Stored dataset items:

----

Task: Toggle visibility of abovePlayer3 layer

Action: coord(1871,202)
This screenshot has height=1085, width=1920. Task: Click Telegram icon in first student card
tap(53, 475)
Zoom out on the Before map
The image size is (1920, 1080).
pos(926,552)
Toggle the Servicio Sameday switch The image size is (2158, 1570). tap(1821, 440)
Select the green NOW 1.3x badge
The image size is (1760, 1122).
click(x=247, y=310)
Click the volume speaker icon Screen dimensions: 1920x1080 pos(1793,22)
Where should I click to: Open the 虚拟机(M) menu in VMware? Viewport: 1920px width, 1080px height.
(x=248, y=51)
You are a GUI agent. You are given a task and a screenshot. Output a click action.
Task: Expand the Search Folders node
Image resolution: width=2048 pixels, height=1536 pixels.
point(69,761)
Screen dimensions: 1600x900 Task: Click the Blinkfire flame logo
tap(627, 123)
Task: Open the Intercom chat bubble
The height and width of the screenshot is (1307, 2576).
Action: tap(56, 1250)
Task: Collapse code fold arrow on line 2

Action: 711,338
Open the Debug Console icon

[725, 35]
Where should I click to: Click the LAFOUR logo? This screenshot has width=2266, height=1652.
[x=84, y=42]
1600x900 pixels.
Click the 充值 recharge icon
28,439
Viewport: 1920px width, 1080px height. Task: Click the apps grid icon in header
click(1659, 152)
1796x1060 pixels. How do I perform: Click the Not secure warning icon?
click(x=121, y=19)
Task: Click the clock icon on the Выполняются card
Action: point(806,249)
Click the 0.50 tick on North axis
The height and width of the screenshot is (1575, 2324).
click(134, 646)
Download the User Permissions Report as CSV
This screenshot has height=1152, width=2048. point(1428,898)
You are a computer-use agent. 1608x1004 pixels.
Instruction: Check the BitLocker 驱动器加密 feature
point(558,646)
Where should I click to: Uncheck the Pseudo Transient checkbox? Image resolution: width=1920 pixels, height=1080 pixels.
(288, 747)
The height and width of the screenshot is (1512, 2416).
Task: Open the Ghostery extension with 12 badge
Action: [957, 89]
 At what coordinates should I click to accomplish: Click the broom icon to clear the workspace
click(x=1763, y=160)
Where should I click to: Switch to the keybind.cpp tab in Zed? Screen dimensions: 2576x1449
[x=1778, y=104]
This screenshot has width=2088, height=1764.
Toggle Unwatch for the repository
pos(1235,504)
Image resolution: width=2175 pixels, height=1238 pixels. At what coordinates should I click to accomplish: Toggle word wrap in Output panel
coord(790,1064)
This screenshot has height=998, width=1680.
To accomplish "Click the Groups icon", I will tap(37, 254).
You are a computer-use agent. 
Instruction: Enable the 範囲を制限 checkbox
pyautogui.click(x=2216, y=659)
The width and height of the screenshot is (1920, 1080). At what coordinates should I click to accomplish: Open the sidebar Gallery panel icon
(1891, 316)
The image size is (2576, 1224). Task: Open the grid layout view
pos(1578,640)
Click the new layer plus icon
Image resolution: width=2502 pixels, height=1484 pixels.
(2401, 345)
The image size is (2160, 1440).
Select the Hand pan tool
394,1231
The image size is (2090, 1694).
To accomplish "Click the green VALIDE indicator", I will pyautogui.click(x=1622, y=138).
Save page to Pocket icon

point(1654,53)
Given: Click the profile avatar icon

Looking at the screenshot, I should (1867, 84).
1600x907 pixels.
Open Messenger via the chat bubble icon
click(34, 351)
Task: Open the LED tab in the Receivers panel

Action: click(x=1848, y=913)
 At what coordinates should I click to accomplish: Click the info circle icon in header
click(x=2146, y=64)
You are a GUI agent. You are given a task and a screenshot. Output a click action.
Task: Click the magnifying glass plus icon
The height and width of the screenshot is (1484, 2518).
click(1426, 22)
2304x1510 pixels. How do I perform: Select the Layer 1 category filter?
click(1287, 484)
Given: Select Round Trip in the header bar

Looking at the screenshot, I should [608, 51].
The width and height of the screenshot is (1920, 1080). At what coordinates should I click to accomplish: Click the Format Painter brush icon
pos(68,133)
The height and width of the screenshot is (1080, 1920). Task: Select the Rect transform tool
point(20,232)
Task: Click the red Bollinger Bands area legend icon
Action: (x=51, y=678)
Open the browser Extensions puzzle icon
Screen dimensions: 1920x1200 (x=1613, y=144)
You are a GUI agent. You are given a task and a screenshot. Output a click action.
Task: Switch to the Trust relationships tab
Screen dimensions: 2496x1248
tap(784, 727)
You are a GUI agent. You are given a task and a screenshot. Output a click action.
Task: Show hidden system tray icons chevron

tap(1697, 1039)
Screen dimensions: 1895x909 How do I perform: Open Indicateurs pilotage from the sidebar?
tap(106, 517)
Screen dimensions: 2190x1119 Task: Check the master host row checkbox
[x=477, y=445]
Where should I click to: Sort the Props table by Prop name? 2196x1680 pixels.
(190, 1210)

----

• _PROBLEM REQUIREMENTS_: Each record has to be given again exactly as written.

• _RESULT BELOW_:
Task: Toggle visibility of abovePlayer3 layer

Action: coord(1871,202)
This screenshot has height=1085, width=1920. Task: Click Telegram icon in first student card
tap(53, 475)
Zoom out on the Before map
The image size is (1920, 1080).
pos(926,552)
Toggle the Servicio Sameday switch The image size is (2158, 1570). tap(1821, 440)
Select the green NOW 1.3x badge
The image size is (1760, 1122).
click(x=247, y=310)
Click the volume speaker icon Screen dimensions: 1920x1080 pos(1793,22)
Where should I click to: Open the 虚拟机(M) menu in VMware? Viewport: 1920px width, 1080px height.
(x=248, y=51)
You are a GUI agent. You are given a task and a screenshot. Output a click action.
Task: Expand the Search Folders node
Image resolution: width=2048 pixels, height=1536 pixels.
point(69,761)
Screen dimensions: 1600x900 Task: Click the Blinkfire flame logo
tap(627, 123)
Task: Open the Intercom chat bubble
The height and width of the screenshot is (1307, 2576).
Action: tap(56, 1250)
Task: Collapse code fold arrow on line 2

Action: 711,338
Open the Debug Console icon

[725, 35]
Where should I click to: Click the LAFOUR logo? This screenshot has width=2266, height=1652.
[x=84, y=42]
1600x900 pixels.
Click the 充值 recharge icon
28,439
Viewport: 1920px width, 1080px height. Task: Click the apps grid icon in header
click(1659, 152)
1796x1060 pixels. How do I perform: Click the Not secure warning icon?
click(x=121, y=19)
Task: Click the clock icon on the Выполняются card
Action: point(806,249)
Click the 0.50 tick on North axis
The height and width of the screenshot is (1575, 2324).
click(134, 646)
Download the User Permissions Report as CSV
This screenshot has height=1152, width=2048. point(1428,898)
You are a computer-use agent. 1608x1004 pixels.
Instruction: Check the BitLocker 驱动器加密 feature
point(558,646)
Where should I click to: Uncheck the Pseudo Transient checkbox? Image resolution: width=1920 pixels, height=1080 pixels.
(288, 747)
The height and width of the screenshot is (1512, 2416).
Task: Open the Ghostery extension with 12 badge
Action: [957, 89]
 At what coordinates should I click to accomplish: Click the broom icon to clear the workspace
click(x=1763, y=160)
Where should I click to: Switch to the keybind.cpp tab in Zed? Screen dimensions: 2576x1449
[x=1778, y=104]
This screenshot has width=2088, height=1764.
Toggle Unwatch for the repository
pos(1235,504)
Image resolution: width=2175 pixels, height=1238 pixels. At what coordinates should I click to accomplish: Toggle word wrap in Output panel
coord(790,1064)
This screenshot has height=998, width=1680.
To accomplish "Click the Groups icon", I will tap(37, 254).
You are a computer-use agent. 
Instruction: Enable the 範囲を制限 checkbox
pyautogui.click(x=2216, y=659)
The width and height of the screenshot is (1920, 1080). At what coordinates should I click to accomplish: Open the sidebar Gallery panel icon
(1891, 316)
The image size is (2576, 1224). Task: Open the grid layout view
pos(1578,640)
Click the new layer plus icon
Image resolution: width=2502 pixels, height=1484 pixels.
(2401, 345)
The image size is (2160, 1440).
Select the Hand pan tool
394,1231
The image size is (2090, 1694).
To accomplish "Click the green VALIDE indicator", I will pyautogui.click(x=1622, y=138).
Save page to Pocket icon

point(1654,53)
Given: Click the profile avatar icon

Looking at the screenshot, I should (1867, 84).
1600x907 pixels.
Open Messenger via the chat bubble icon
click(34, 351)
Task: Open the LED tab in the Receivers panel

Action: click(x=1848, y=913)
 At what coordinates should I click to accomplish: Click the info circle icon in header
click(x=2146, y=64)
You are a GUI agent. You are given a task and a screenshot. Output a click action.
Task: Click the magnifying glass plus icon
The height and width of the screenshot is (1484, 2518).
click(1426, 22)
2304x1510 pixels. How do I perform: Select the Layer 1 category filter?
click(1287, 484)
Given: Select Round Trip in the header bar

Looking at the screenshot, I should [608, 51].
The width and height of the screenshot is (1920, 1080). At what coordinates should I click to accomplish: Click the Format Painter brush icon
pos(68,133)
The height and width of the screenshot is (1080, 1920). Task: Select the Rect transform tool
point(20,232)
Task: Click the red Bollinger Bands area legend icon
Action: (x=51, y=678)
Open the browser Extensions puzzle icon
Screen dimensions: 1920x1200 (x=1613, y=144)
You are a GUI agent. You are given a task and a screenshot. Output a click action.
Task: Switch to the Trust relationships tab
Screen dimensions: 2496x1248
tap(784, 727)
You are a GUI agent. You are given a task and a screenshot. Output a click action.
Task: Show hidden system tray icons chevron

tap(1697, 1039)
Screen dimensions: 1895x909 How do I perform: Open Indicateurs pilotage from the sidebar?
tap(106, 517)
Screen dimensions: 2190x1119 Task: Check the master host row checkbox
[x=477, y=445]
Where should I click to: Sort the Props table by Prop name? 2196x1680 pixels.
(190, 1210)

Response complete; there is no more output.